Material provided:
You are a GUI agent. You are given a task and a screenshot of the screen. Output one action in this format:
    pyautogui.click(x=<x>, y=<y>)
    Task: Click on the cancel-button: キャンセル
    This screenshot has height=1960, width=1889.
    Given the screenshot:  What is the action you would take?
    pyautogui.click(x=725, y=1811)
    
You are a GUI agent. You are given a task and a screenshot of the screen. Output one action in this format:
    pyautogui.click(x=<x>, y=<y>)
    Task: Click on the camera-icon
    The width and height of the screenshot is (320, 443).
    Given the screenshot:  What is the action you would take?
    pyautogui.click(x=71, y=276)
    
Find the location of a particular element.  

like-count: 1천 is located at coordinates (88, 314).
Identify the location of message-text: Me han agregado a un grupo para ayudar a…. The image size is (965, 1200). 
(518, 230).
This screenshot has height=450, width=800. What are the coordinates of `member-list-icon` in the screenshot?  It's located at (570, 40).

What is being asked: Can you copy the material above line for line, without changing a single character?

Finished exercise:
You are a GUI agent. You are given a task and a screenshot of the screen. Output one action in this format:
    pyautogui.click(x=<x>, y=<y>)
    Task: Click on the cancel-button: キャンセル
    This screenshot has height=1960, width=1889.
    Given the screenshot:  What is the action you would take?
    pyautogui.click(x=725, y=1811)
    
You are a GUI agent. You are given a task and a screenshot of the screen. Output one action in this format:
    pyautogui.click(x=<x>, y=<y>)
    Task: Click on the camera-icon
    The width and height of the screenshot is (320, 443).
    Given the screenshot:  What is the action you would take?
    pyautogui.click(x=71, y=276)
    
Find the location of a particular element.  

like-count: 1천 is located at coordinates (88, 314).
Identify the location of message-text: Me han agregado a un grupo para ayudar a…. The image size is (965, 1200). 
(518, 230).
This screenshot has height=450, width=800. What are the coordinates of `member-list-icon` in the screenshot?  It's located at (570, 40).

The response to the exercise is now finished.